Purpose of review: Sorafenib is an oral, multikinase inhibitor that was recently approved for use in metastatic renal cancer. It is currently undergoing investigation in locally advanced renal cancer and in other tumor types.
Recent findings: Sorafenib was initially developed as an inhibitor of Raf kinase; however, it has broad spectrum activity against multiple tyrosine kinases, including angiogenic factors VEGFR and PDGFR. Common toxicities experienced with sorafenib include hypertension, hand-foot syndrome, rash, diarrhea and fatigue. Early clinical trials suggested that sorafenib acts as a cytostatic agent, as many patients experienced prolonged disease stabilization but insufficient tumor shrinkage to meet RECIST criteria for response.

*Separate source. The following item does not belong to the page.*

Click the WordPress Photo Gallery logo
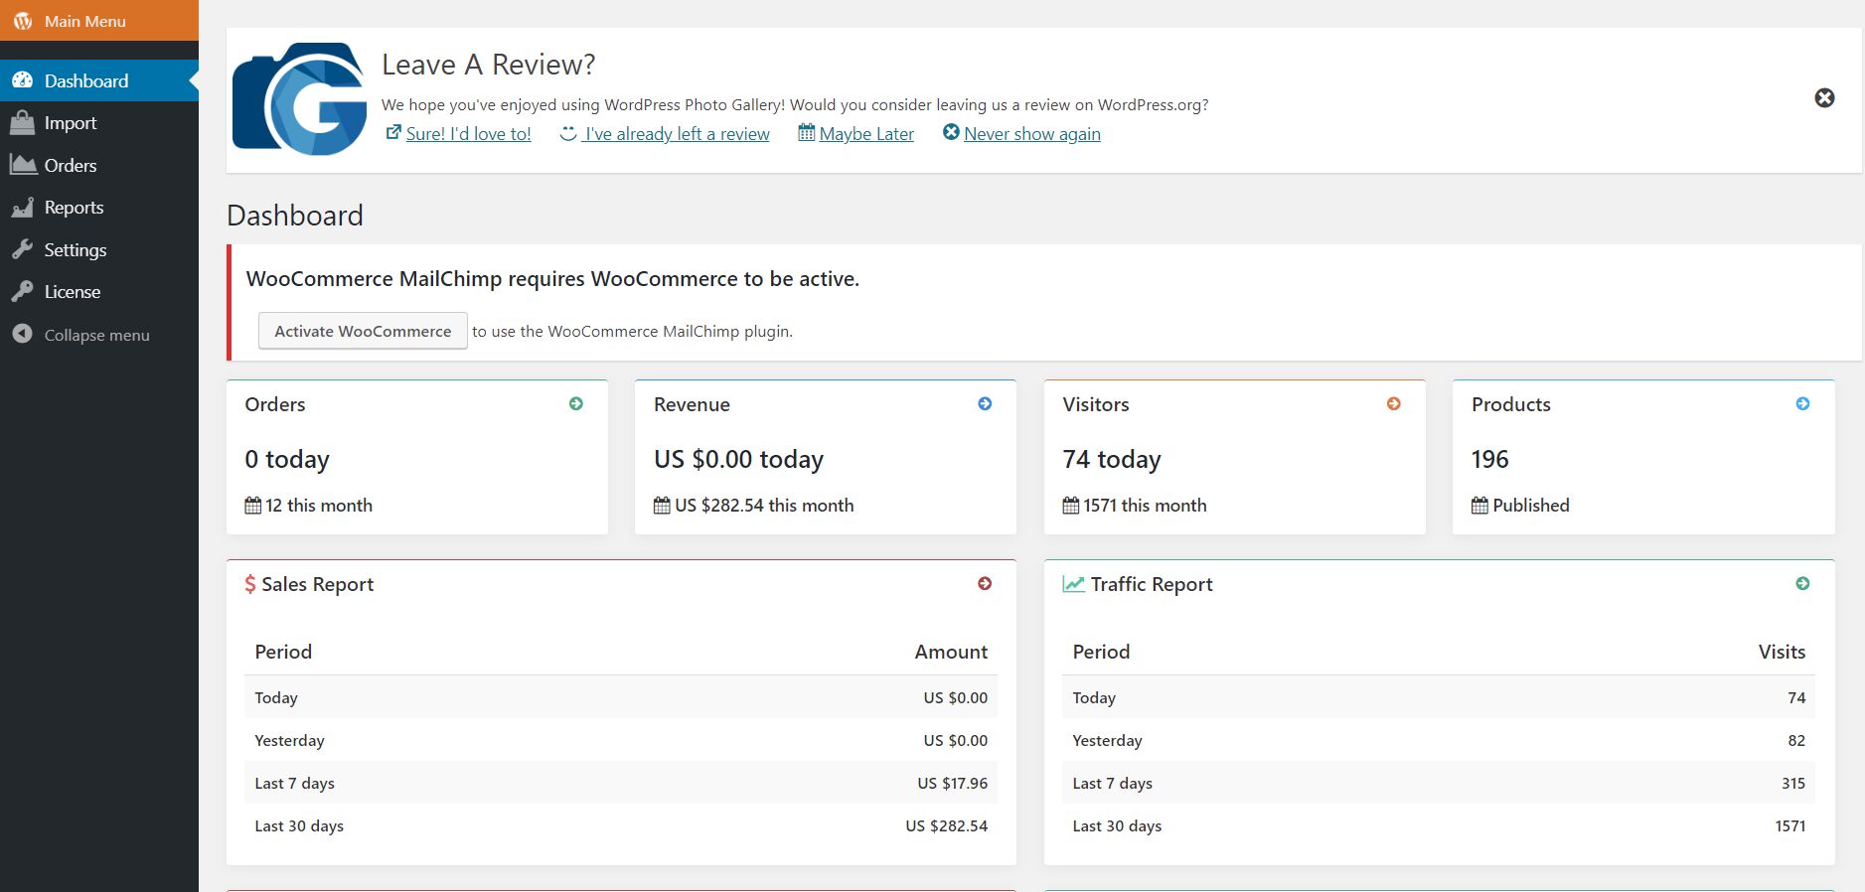 click(x=299, y=99)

To assess whether sorafenib's growth inhibition translated into a clinical benefit, a phase II randomized discontinuation trial was designed. This trial demonstrated that sorafenib increased progression-free survival in patients with metastatic renal cell cancer; the phase II data were confirmed in a large international phase III trial.
Summary: In this review, we will discuss the clinical development of sorafenib and its role in the treatment of renal cancer. Additionally, we will highlight critical methods of clinical trial design and biomarker development that contribute to the development of sorafenib.